Anfangs war da vor allem dieses Männer-Quartett im deutschen TV zugange: Lauterbach, Drosten, Kekulé, Streeck. Letzterer hat sich als Dauer-Danebenlieger erwiesen, Drosten hat sich bewusst zurückgezogen, zu zermürbend war die Rolle als kaum gehörter und dafür ständig angefeindeter Obermahner. An ihre Stelle als Corona-Erklärer traten unter anderem Viola Priesemann (38), Sandra Ciesek (43) und Melanie Brinkmann (47). Spielt deren Geschlecht eine Rolle? Im Grunde natürlich nicht, Analysen sind richtig oder falsch, mehr oder weniger fundiert, aber nicht unbedingt männlich oder weiblich. Schaut man sich die drei Frauen aber genauer an, fallen doch ein paar Aspekte ins Auge.

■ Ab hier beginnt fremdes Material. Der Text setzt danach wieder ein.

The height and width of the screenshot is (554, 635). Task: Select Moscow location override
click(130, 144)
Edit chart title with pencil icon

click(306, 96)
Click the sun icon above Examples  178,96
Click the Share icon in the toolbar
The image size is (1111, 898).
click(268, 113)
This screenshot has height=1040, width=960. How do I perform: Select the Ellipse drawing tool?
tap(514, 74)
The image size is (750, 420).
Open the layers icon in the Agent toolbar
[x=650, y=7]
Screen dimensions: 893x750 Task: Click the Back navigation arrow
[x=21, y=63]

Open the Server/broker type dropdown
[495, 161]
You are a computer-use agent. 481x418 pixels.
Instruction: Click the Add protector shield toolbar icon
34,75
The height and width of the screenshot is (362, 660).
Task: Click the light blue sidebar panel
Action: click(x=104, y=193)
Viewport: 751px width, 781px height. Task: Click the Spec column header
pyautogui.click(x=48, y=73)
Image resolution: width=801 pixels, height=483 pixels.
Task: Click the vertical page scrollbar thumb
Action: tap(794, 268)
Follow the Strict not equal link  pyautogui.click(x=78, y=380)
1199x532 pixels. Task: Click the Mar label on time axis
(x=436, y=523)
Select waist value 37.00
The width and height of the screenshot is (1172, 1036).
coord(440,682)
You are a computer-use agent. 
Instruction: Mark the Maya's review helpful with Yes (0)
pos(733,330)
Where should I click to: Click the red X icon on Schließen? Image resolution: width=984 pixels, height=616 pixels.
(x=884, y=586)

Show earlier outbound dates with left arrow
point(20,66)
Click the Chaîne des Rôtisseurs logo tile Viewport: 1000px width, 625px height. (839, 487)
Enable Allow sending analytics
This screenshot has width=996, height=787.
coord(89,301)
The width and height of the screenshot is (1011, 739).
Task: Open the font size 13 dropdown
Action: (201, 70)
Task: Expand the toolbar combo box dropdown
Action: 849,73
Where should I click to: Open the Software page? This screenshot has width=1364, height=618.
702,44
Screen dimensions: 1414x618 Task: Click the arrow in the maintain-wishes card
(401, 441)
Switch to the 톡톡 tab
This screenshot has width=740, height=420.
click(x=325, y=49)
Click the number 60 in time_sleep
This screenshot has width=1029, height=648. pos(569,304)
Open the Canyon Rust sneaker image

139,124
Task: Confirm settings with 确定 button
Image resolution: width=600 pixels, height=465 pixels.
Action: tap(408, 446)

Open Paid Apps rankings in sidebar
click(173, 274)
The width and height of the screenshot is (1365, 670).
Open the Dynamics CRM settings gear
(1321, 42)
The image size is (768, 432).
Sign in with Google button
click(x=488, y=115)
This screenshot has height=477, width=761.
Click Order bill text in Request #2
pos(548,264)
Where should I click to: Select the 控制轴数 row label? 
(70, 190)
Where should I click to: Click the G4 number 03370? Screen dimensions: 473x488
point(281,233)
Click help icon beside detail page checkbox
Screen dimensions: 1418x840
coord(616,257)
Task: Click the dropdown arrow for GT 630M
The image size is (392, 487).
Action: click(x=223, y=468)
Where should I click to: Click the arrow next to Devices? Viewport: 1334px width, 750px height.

Manchmal, da gibt es diese Szenen, die scheinen aus einem anderen Jahrhundert zu kommen: Zu trauriger Berühmtheit gelangte ein LanzTalk vor einer Woche, bei dem der Moderator und der bekennende FDP-Macho Wolfgang Kubicki der Virologin Brinkmann ständig ins Wort fielen. Dabei versuchte diese lediglich das zu erklären, was sie im Grunde seit dem Sommer 2020 predigt:
Die Zahlen müssen runter, sonst verharren wir im Auf und Ab des Dauer- und Immer-wieder-Lockdowns. Anfangs mochte sie die TV-Präsenz so gar nicht, formulierte dies auch oft. Denn: Anders
als mancher Kollege ist sie keine Selbstdarstellerin, es geht ihr um die Sache.
Genau wie bei Viola Priesemann: Als Physikerin ist sie Spezialistin für Berechnungen und Modellierungen. Schon Ende März 2020 entwarf sie eine Stellungnahme auf Basis eigener Berechnungen und Gesprächen mit Kolleg*innen unterschiedlichster Fachbereiche. Ihre Forderung: die Infektionszahlen drücken – mit allen Mitteln.
Diese „No Covid“-Strategie unterstützt auch Brinkmann. Beide Frauen sagen immer wieder, grob zusammengefasst: Wir müssen uns an erfolgreichen Ländern orientieren, die es geschafft haben, das Virus unter Kontrolle zu kriegen. Inzidenzen runter, so Kontaktnachverfolgung ermöglichen und dann vorsichtig öffnen. Und, ganz wichtig: als gesamteuropäische Strategie. Denn: Das Dauer-Gegurke mit auf, zu, Lockdown light – das schadet am Ende allen: der Gesundheit, der Wirtschaft, den Nerven der Menschen.
Auch die Ärztin und Virologin
Sandra Ciesek, die seit einiger Zeit im Wechsel mit Drosten das NDR-„Coronavirus-Update“macht, plädiert für mehr Konsequenz. Ihr großes Thema, zu dem auch sie die Politik seit Monaten warnt: die Überlastung der Intensivstationen. „Wenn wir als Ärzte klar gegen Evidenz handeln, hat das massive Folgen. Wenn dies Politiker tun, ist es egal?“, polterte sie auf Twitter.
Alle drei Frauen scheinen bisweilen fassungslos: Sie und andere Wissenschaftler berechnen exakte Kurven, erklären geduldig, wie Viren sich verbreiten und wann Kipppunkte in Kliniken und bei der Kontaktnachverfolgung erreicht sind. Sie liegen nahezu immer richtig. Und dennoch hört man nicht auf sie. Im Gegenteil: Es werden trotz aller Warnungen Öffnungs-Experimente gestartet. „Da ist bei einigen ein Knoten im Gehirn“, so Brinkmann jüngst bei Maybritt Illner. Keinem Eisladen sei geholfen, wenn er jetzt öffnen darf und kurz darauf wieder schließen muss. „Je konsequenter wir handeln, desto kürzer dauern diese Maßnahmen“, sagte sie. Mal wieder. Ob es etwas nützt?